Various arguments, drifting downstairs, indicated they had picked up perhaps five pieces of trash.
I got myself some cereal.
Every twenty minutes or so, I bestirred myself enough to point out that if they didn't hurry, we wouldn't be able to stop at IHOP (or Dennys) for a leisurely breakfast. That if they didn't care about arriving early, they also presumably didn't care about leaving early. That their indifference to my agenda meant my indifference to their agenda in picking rides. That we were still paying the sitter for his time, even though he didn't have anything to do yet, and that fee might come out of their point jars. That I was delighted our house was so much more fun than an amusement park! I must be doing a superlative job as a Mom if they preferred performing gravitic experiments with coat hangers to the over-stimulation of a crowded Schlitterbahn. (This supports the theory that cardboard boxes are far superior to loud, obnoxious, flashing toys.)
Jon, after waiting for an hour, started getting cranky. "I'm hungry," he complained. I offered to get him a snack.
He declined, then reminded the kids that from 10:00 to 11:00 a.m., the park would only be open to Intel employees, which meant virtually no lines on the most popular rides. I added that the later we arrived, the hotter it would be and the faster their dear, sweet Mama would wilt like a delicate flower in the hot, hot sun.
The babysitter played with Sammy and laughed at us. It was very pleasant, actually, that Sam had time to make friends with him. It meant there was less panic when we did eventually leave.
After ninety-plus minutes of listening to play punctuated by sporadic clean-up, I recommended that Jon impose a time limit. "Kids," he called upstairs, "If that hall does not pass inspection in the next five minutes--" (I waited breathlessly, hoping he would say "We won't go at all!") --"We won't get breakfast at all! You'll have to wait for lunch!"
Ah well.
Thirty seconds later, the kids announced they were done. (Miraculous. Predictable, though, which is why I didn't suggest the time limit earlier.) I inspected. I pointed out perhaps three items they'd overlooked, and then declared myself satisfied.

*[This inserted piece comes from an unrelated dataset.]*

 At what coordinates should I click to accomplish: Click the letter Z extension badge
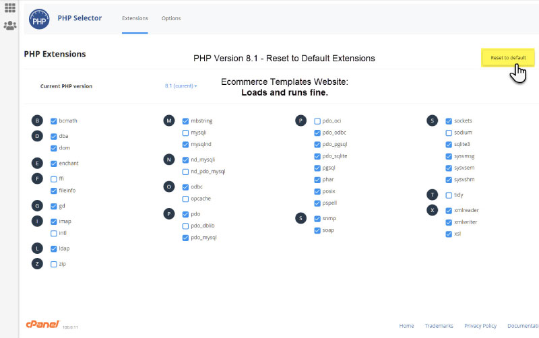pos(37,264)

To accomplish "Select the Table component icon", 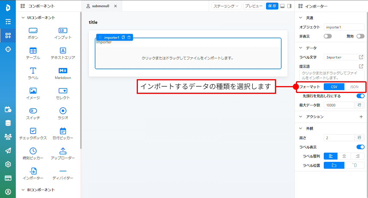I will click(x=33, y=51).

We decamped a few minutes later, a mere two hours behind schedule.
Between the late start, breakfast (at McDonald's), lunch, and my leverage to leave early, I spent a mere hour and a half at actual attractions. Plus a fair, but not excessive, amount of walking. I seized every reasonable opportunity to sit down in the shade. I kept my hand sanitizer close and dispensed it liberally.
I even unbent far enough to purchase a single memento: a cute little over-priced sand castle refrigerator magnet. I intend to display it prominently, as a trophy.
Despite the abbreviated adventure, the kids were both exhausted and fell asleep on the way home. Eric actually went to bed early.
The kids had fun, Jon got to spend some quality time with them, I got a clean house, Sammy did fine, and the babysitter got paid for eleven-odd hours of work, even if two of them involved sitting on the couch chatting and Sammy napped for a couple more.
Further, because of our liberal smearing of sunblock, nobody is even sporting a burn today.
The only drawback is that I don't have very many pictures, since there was no way we were taking our cellphones inner tubing on a river.
Overall, a definite success!
Still, I would rather have taken a nice, leisurely nap. I am remarkably sanguine about having joined the club of Old Geezers at the mere age of twenty-nine, v. 3.0. Do I hear an amen?
One final word of advice: Never, EVER, go shopping for swimwear while pregnant. Especially in the second trimester, when you're big enough to look fat, but not big enough to look pregnant. I was depressed for hours. In the end, I just wore opaque maternity clothes. (And, no, there are definitely no pictures of me.)